Personal information
- Full name: Henry John Simonds
- Born: 23 March 1828 Caversham, Berkshire, England
- Died: 28 January 1896 (aged 67) Caversham, Berkshire, England
- Batting: Unknown

Domestic team information
- 1849–1850: Cambridge University

Career statistics
| Competition | First-class |
| Matches | 2 |
| Runs scored | 5 |
| Batting average | 1.25 |
| 100s/50s | –/– |
| Top score | 3 |
| Catches/stumpings | 1/– |
- Source: Cricinfo, 2 January 2022

= Henry Simonds =

English cricketer and barrister

Henry John Simonds (23 March 1828 – 25 January 1896) was an English first-class cricketer and barrister.

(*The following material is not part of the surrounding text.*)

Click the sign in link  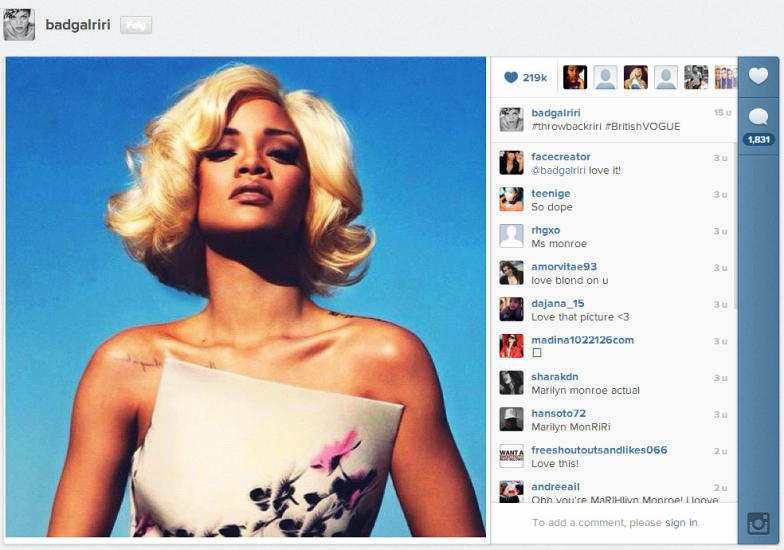click(x=681, y=523)
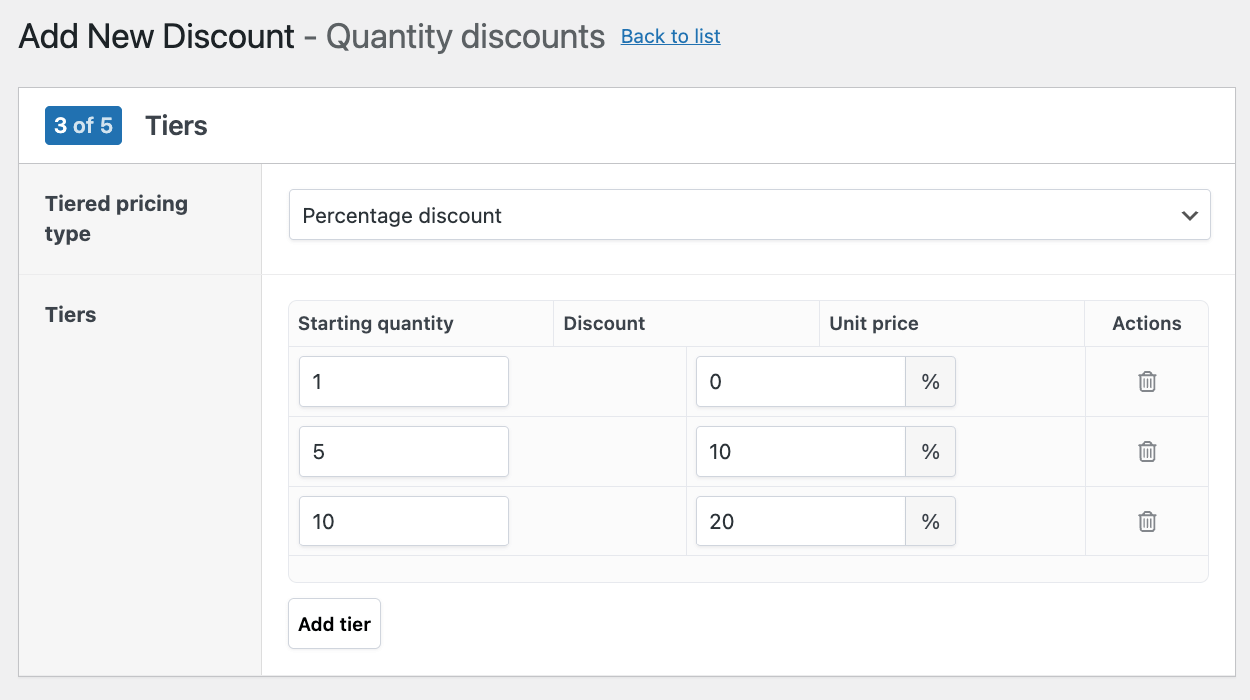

The son of William May Simonds, he was born at Caversham in March 1828. He was educated at Eton College, before going up to King's College, Cambridge. While studying at Cambridge, he played two first-class cricket matches for Cambridge University Cricket Club, against Cambridge Town Club at Fenner's in 1849 and in The University Match against Oxford University at Oxford in 1850. He had little success in these two matches, scoring just 5 runs. He was a fellow of King's College from 1849 to 1858.

A student of the Inner Temple, he was called to the bar in January 1853 to practice on the Western Circuit. He was appointed a justice of the peace for Oxfordshire in January 1868. He was a partner in the family brewing business, H & G Simonds Ltd, which was named by his father after him and his brother, George. He was active in local politics and was a Chairman of his local Conservative Association. Simonds died at his residence in Caversham in January 1896.